[Start of Attachment]

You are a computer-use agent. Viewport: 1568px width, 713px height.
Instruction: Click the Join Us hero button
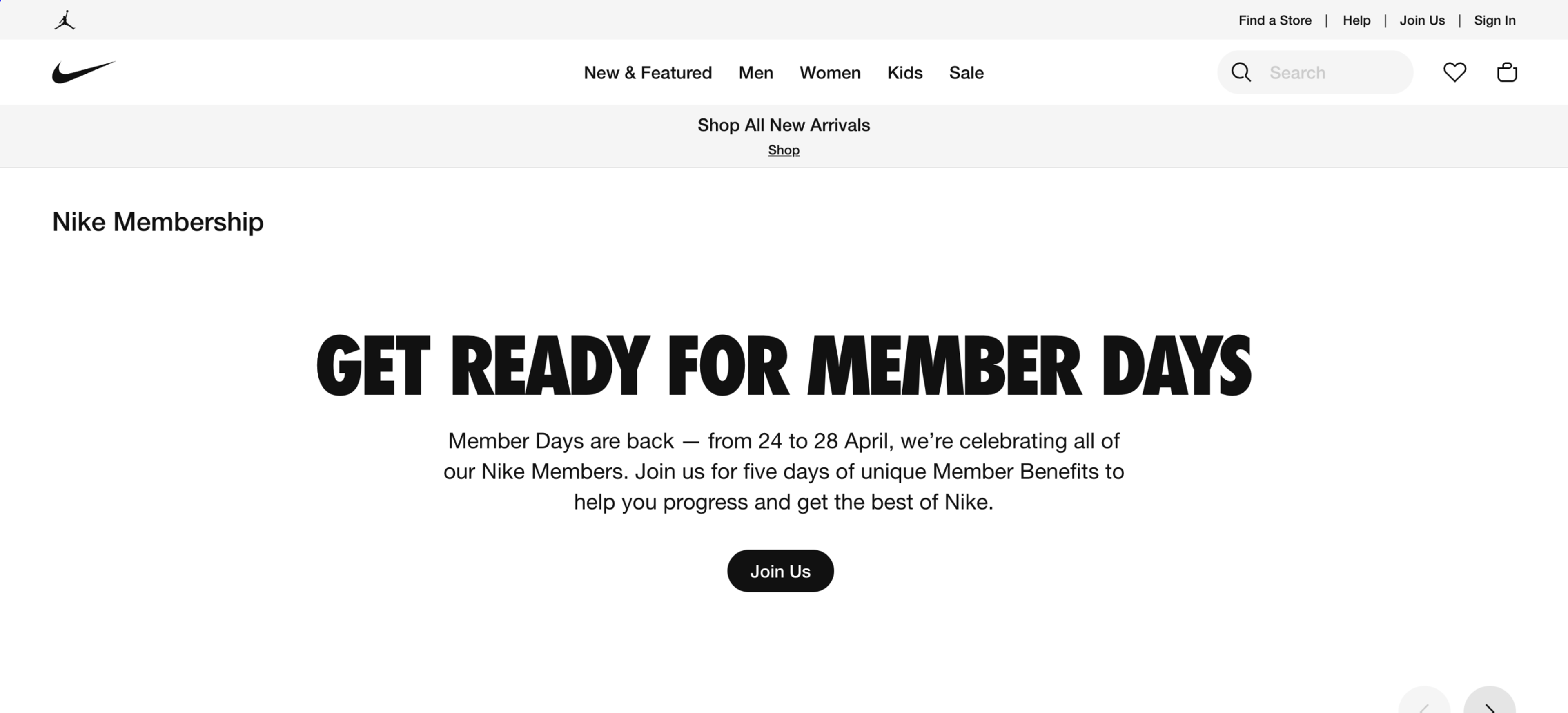coord(780,570)
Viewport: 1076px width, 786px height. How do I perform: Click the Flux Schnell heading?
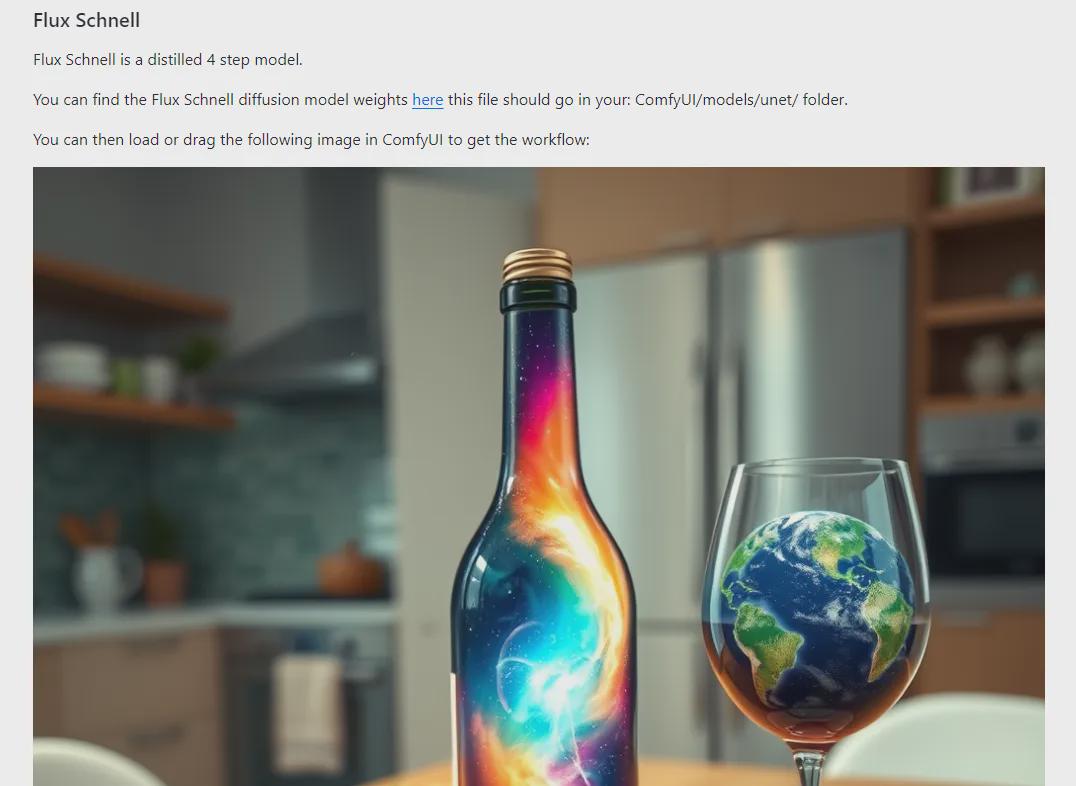point(86,21)
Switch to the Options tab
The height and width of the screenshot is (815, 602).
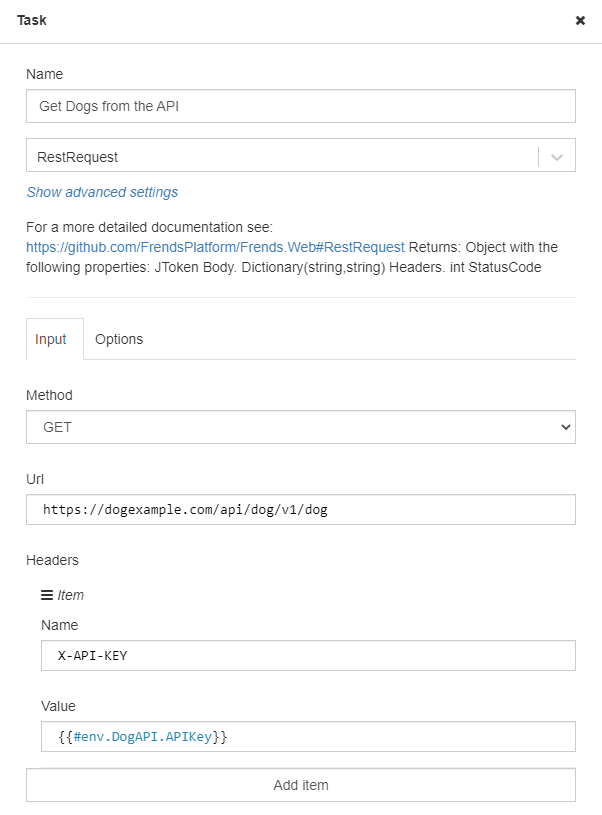tap(119, 339)
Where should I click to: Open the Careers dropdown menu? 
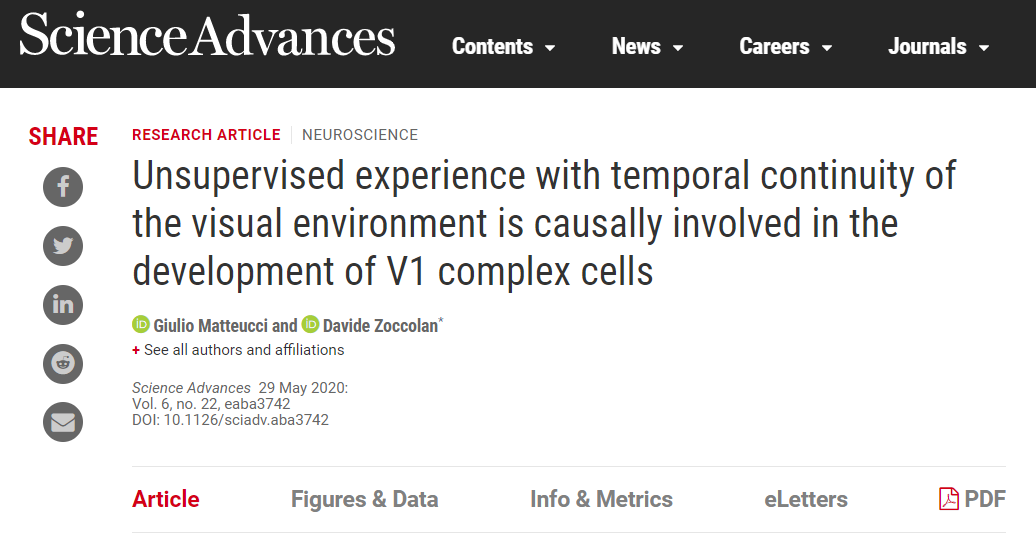click(x=785, y=46)
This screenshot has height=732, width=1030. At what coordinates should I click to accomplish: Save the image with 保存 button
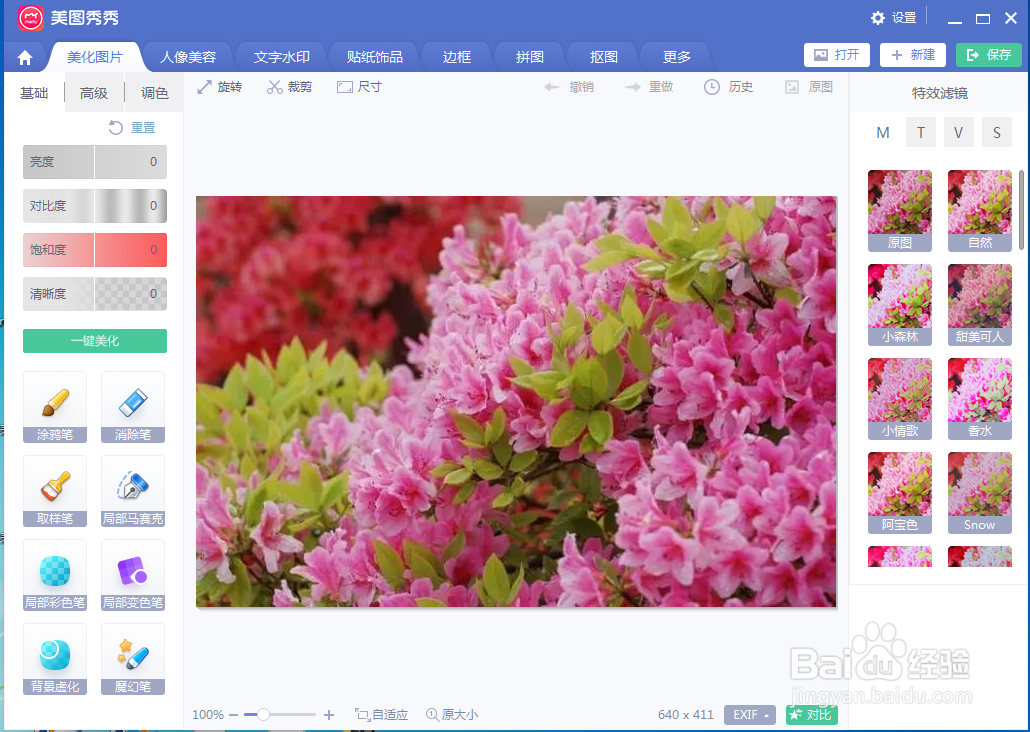(988, 57)
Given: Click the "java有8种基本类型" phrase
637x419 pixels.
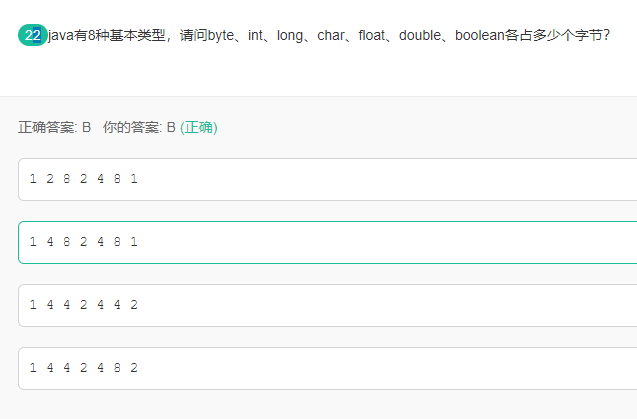Looking at the screenshot, I should [x=107, y=36].
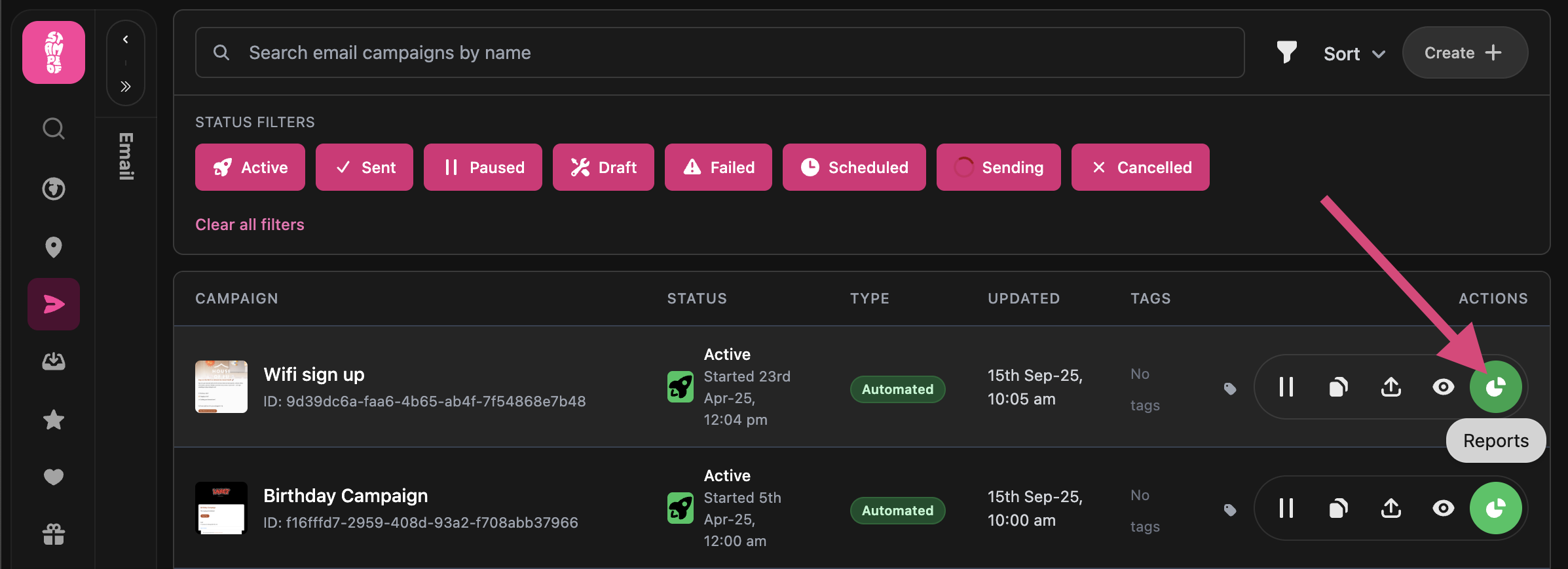The height and width of the screenshot is (569, 1568).
Task: Open Reports for Wifi sign up campaign
Action: click(x=1495, y=387)
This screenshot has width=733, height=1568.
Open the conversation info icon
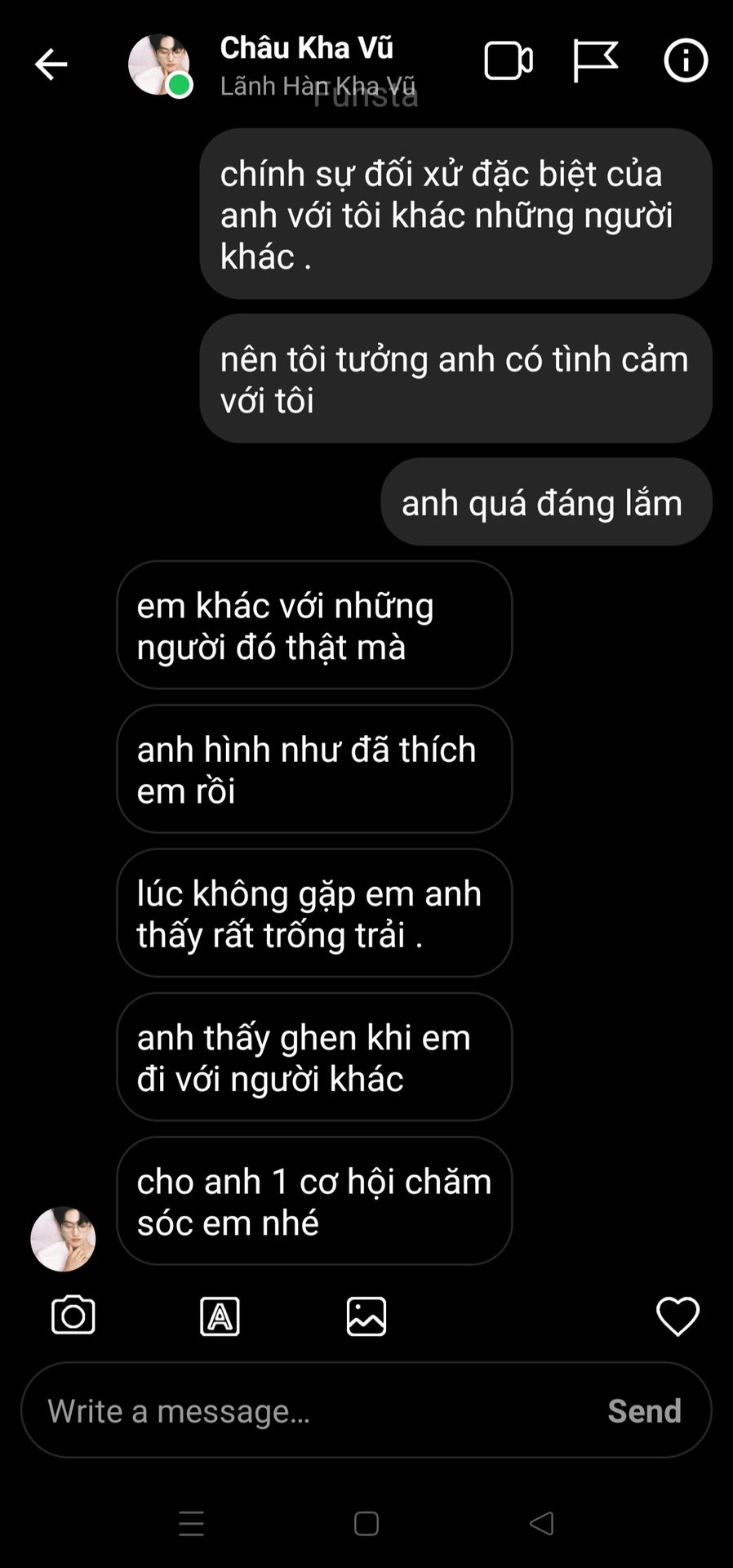coord(686,60)
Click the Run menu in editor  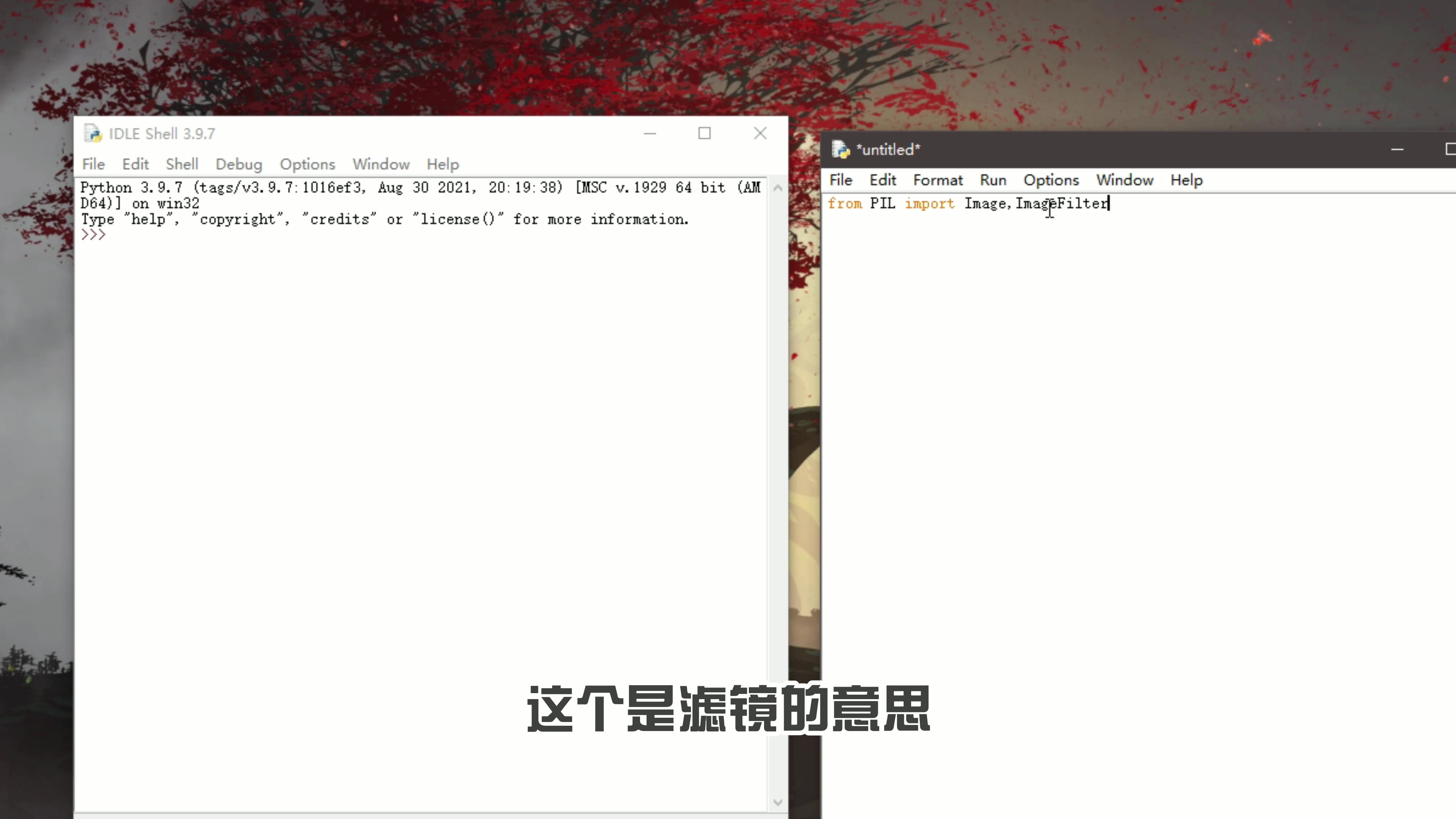click(x=992, y=180)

[End of Attachment]

From the data above, retype only the lines starting with the line with "The height and width of the screenshot is (815, 602)." and going on through the line with "This screenshot has width=733, height=1568.", exactly, leaving out the pictures.

The height and width of the screenshot is (815, 602).
tap(119, 339)
Where should I click to: Open the Careers dropdown menu? 
click(x=785, y=46)
This screenshot has height=732, width=1030. At what coordinates should I click to accomplish: Save the image with 保存 button
(988, 57)
Given: Click the "java有8种基本类型" phrase
637x419 pixels.
Looking at the screenshot, I should [x=107, y=36].
The height and width of the screenshot is (569, 1568).
Task: Open Reports for Wifi sign up campaign
Action: click(x=1495, y=387)
This screenshot has width=733, height=1568.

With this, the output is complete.